@Michael Weinberg And isn't the new US law that it is the first "inverntor" to patent not "person". if you are the first to put it in the public domain isn't that prove you are the inventor
@Anthony Kouttron that's right. When you think about open source hardware, thing about four parts: hardware, software, documentation, and TM
What if *you* released something to public domain. Can *you* then still go and patent that same thing?
but putting it in the public domain practically bans you from patenting it
when you openly license the hardware, software, and documentation you are not also licensing the trademark
@Daren Schwenke I think you have one year
@John Loefler I think I remember seeing that too
@David Troetschel I believe the rule is 1 year after public disclosure
think of the trademark as being where you go to start answering the question "who is responsible for this board that just caught fire?"
the first place it should point you to is the person/company that actually manufactured the thing, not the person/company that came up with the design
which makes me wonder, do disclaimers work for hardware designs as well?
if I release a design of something, can they come knocking on my door when it explodes in their hands?
to step back, the reason that all of this matters is because when people say that they want to 'open source their hardware' we want to make sure that they have not inadvertently left barriers to future users because they did not license things properly
you can state warnings and such if it makes you feel better but it can't really stop someone from trying
disclaimers never hurt (that's why you see them everywhere) but there are some things you can't disclaim away.
but if all that can´t be enforced, does it even matter for hardware?
that's what worries me
they can be enforced, it just depends on the context
there are questions about how responsible a designer is if they just release digital files (as opposed to create a board and ship it)
Thanks for all the information guys! this really helps.

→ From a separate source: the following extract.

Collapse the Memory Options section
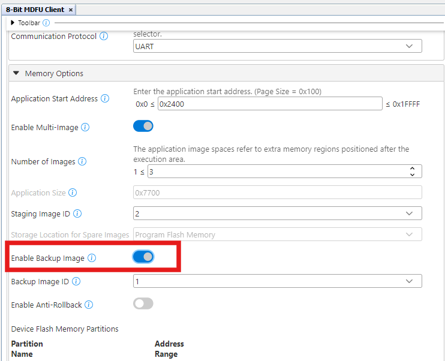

Going back to what @David Troetschel mentioned, can I have a piece of hardware registered open source hardware and cern hardware at the same time? Is that even possible?
with 3d priting and such, that becomes a moot question
also if you did something totally negligently like design the board to explode whenever someone turns it on a disclaimer probably won't save you
@Anthony Kouttron totally!
They are complimentary.
"Licensed under CERN OHL v.1.2 or later http://ohwr.org/cernohl
Creative Commons LicenseGeometer by David Troetschel is licensed under a Creative Commons Attribution-ShareAlike 4.0 International License.
Permissions beyond the scope of this license may be available at firstname.lastname@example.org.
Open Source Hardware Association Certification https://certification.oshwa.org/us000157.html"
this is for Geometer
Geometer is a new design tool and form language mediating between the physical and digital world. It is made to be understandable, communicable and dynamic. -No black box, encouraging active participation and goal oriented design. -Components open a channel for dialogue around relationships and patterns.